-- Directions for this task --
Rewrite the listing below as a numbered list with one line per item, omitting blank lines.
□ □ □ □
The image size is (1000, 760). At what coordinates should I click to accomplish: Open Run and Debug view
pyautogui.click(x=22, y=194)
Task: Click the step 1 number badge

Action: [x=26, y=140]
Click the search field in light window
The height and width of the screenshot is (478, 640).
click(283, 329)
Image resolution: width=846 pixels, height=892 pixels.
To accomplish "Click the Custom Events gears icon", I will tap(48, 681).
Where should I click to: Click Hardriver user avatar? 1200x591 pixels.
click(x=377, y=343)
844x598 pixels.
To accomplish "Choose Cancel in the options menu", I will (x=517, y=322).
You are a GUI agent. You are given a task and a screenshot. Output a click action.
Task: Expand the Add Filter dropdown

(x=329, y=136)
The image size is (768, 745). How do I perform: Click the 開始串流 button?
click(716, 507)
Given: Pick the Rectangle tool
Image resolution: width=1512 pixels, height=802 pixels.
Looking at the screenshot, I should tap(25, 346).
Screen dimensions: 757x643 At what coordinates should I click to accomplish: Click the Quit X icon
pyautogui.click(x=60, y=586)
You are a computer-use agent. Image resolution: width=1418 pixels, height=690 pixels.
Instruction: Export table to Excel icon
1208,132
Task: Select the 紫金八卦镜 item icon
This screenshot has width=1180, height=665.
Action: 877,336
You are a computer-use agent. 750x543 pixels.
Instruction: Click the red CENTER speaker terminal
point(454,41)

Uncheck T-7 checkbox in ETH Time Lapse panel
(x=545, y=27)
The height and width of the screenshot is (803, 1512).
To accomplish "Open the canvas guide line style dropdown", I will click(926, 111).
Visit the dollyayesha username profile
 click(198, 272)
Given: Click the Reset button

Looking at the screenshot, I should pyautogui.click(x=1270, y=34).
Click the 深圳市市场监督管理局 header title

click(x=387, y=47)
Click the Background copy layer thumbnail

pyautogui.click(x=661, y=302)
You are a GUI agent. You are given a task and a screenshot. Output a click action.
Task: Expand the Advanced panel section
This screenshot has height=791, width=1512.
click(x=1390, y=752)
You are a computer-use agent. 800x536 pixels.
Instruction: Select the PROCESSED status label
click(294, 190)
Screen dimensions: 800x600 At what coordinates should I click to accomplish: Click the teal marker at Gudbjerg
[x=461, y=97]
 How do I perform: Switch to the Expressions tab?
□ □ □ □
-- Written response --
1. The image size is (1000, 760). At what coordinates should I click to accomplish: Open Run and Debug view
2. pyautogui.click(x=22, y=194)
3. Task: Click the step 1 number badge
4. Action: [x=26, y=140]
5. Click the search field in light window
6. The height and width of the screenshot is (478, 640).
7. click(283, 329)
8. Image resolution: width=846 pixels, height=892 pixels.
9. To accomplish "Click the Custom Events gears icon", I will tap(48, 681).
10. Where should I click to: Click Hardriver user avatar? 1200x591 pixels.
11. click(x=377, y=343)
12. 844x598 pixels.
13. To accomplish "Choose Cancel in the options menu", I will (x=517, y=322).
14. You are a GUI agent. You are given a task and a screenshot. Output a click action.
15. Task: Expand the Add Filter dropdown
16. (x=329, y=136)
17. The image size is (768, 745). How do I perform: Click the 開始串流 button?
18. click(716, 507)
19. Given: Pick the Rectangle tool
20. Image resolution: width=1512 pixels, height=802 pixels.
21. Looking at the screenshot, I should tap(25, 346).
22. Screen dimensions: 757x643 At what coordinates should I click to accomplish: Click the Quit X icon
23. pyautogui.click(x=60, y=586)
24. You are a computer-use agent. Image resolution: width=1418 pixels, height=690 pixels.
25. Instruction: Export table to Excel icon
26. 1208,132
27. Task: Select the 紫金八卦镜 item icon
28. This screenshot has width=1180, height=665.
29. Action: 877,336
30. You are a computer-use agent. 750x543 pixels.
31. Instruction: Click the red CENTER speaker terminal
32. point(454,41)
33. Uncheck T-7 checkbox in ETH Time Lapse panel
34. (x=545, y=27)
35. The height and width of the screenshot is (803, 1512).
36. To accomplish "Open the canvas guide line style dropdown", I will click(926, 111).
37. Visit the dollyayesha username profile
38.  click(198, 272)
39. Given: Click the Reset button
40. Looking at the screenshot, I should pyautogui.click(x=1270, y=34).
41. Click the 深圳市市场监督管理局 header title
42. click(x=387, y=47)
43. Click the Background copy layer thumbnail
44. pyautogui.click(x=661, y=302)
45. You are a GUI agent. You are given a task and a screenshot. Output a click action.
46. Task: Expand the Advanced panel section
47. This screenshot has height=791, width=1512.
48. click(x=1390, y=752)
49. You are a computer-use agent. 800x536 pixels.
50. Instruction: Select the PROCESSED status label
51. click(294, 190)
52. Screen dimensions: 800x600 At what coordinates should I click to accomplish: Click the teal marker at Gudbjerg
53. [x=461, y=97]
54.  How do I perform: Switch to the Expressions tab?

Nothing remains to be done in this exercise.